#### What the exercise asks
Please return all lines in the listing holding the word "Task".

#### Information
━━━━━━━━━━━━━━━━

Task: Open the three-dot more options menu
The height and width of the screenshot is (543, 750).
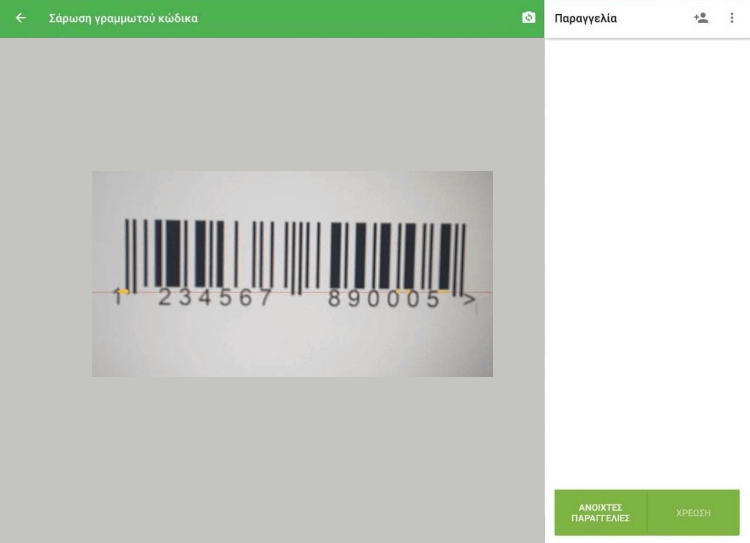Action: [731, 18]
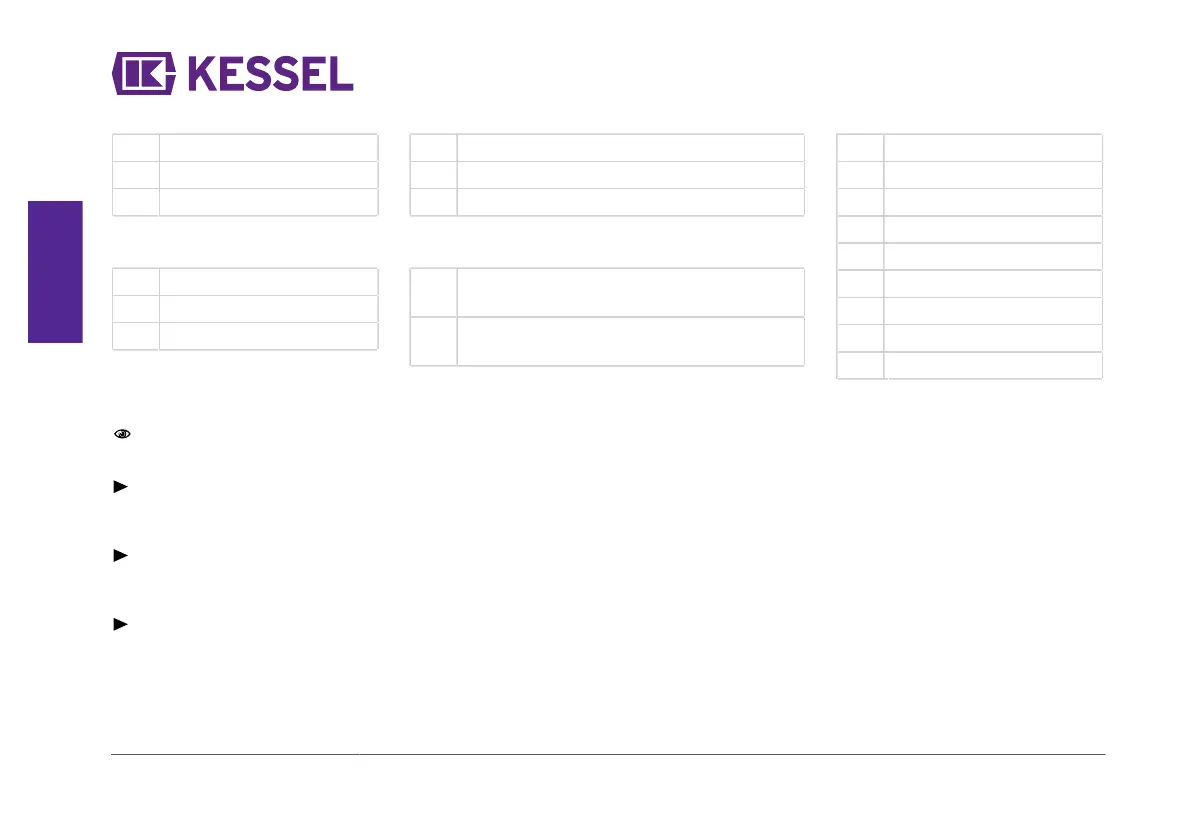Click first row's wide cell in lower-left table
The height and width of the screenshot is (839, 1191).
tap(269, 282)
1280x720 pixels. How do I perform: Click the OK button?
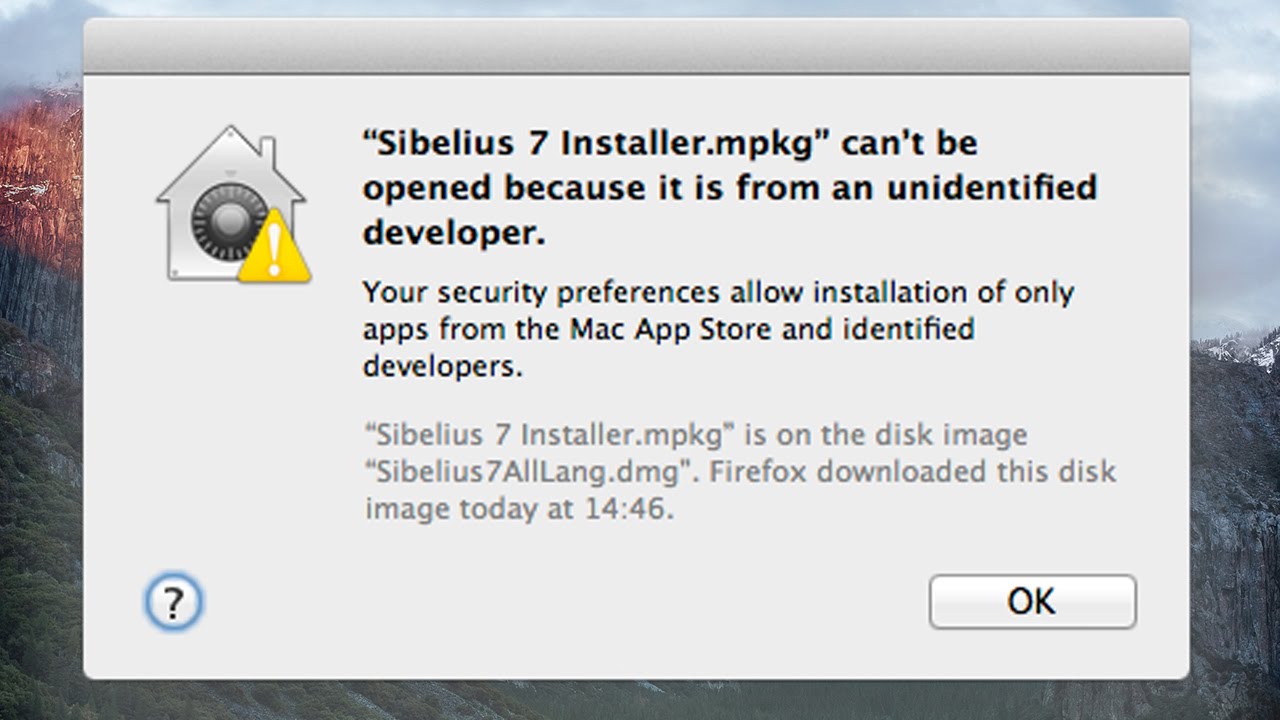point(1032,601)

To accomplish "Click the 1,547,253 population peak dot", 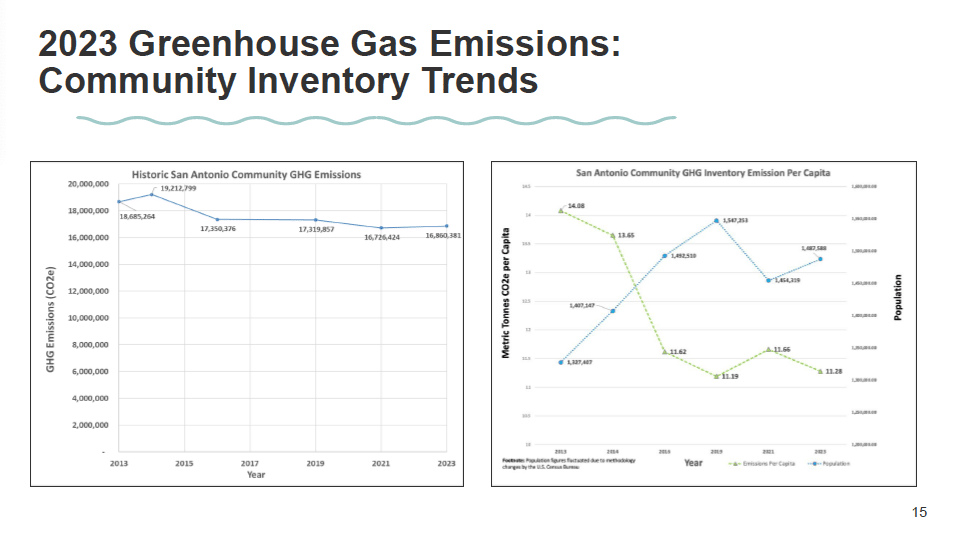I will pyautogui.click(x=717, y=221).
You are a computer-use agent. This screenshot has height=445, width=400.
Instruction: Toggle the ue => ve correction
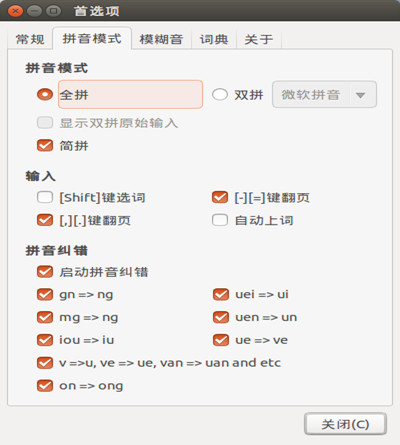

━━━━━━━━━━━━━━━━

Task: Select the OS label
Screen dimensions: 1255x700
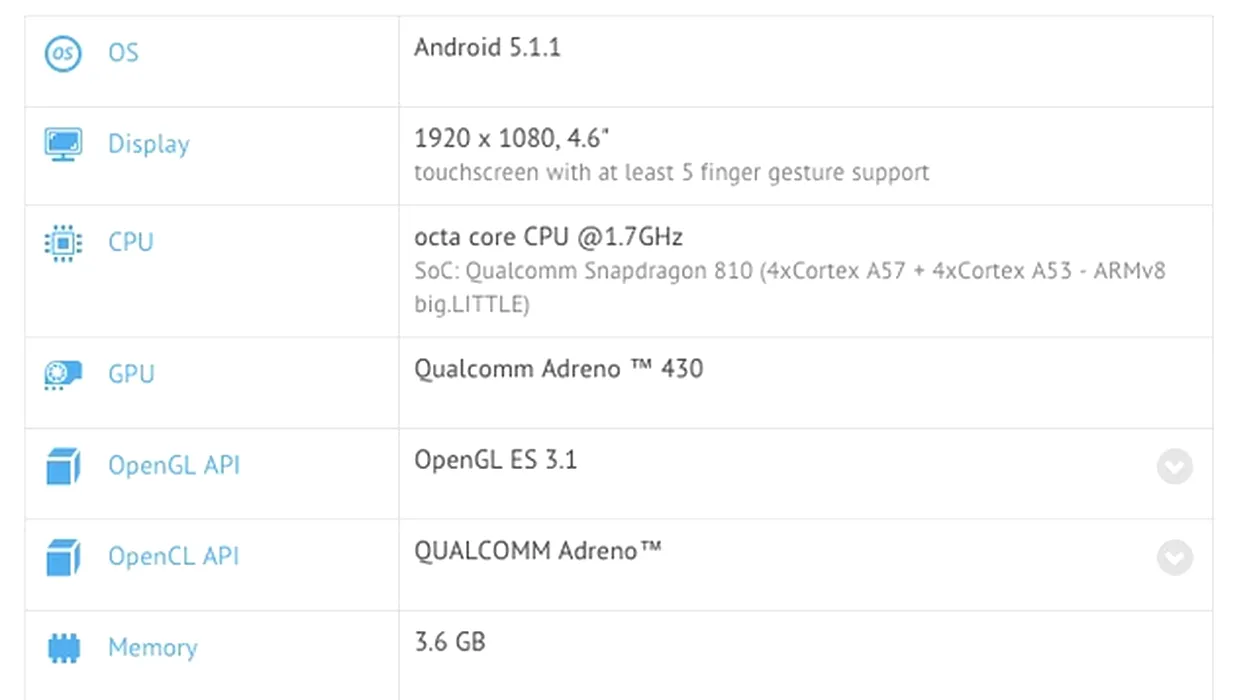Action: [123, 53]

━━━━━━━━━━━━━━━━

#### Completed exercise
Task: Open the three-dot more options menu
Task: Select the OS label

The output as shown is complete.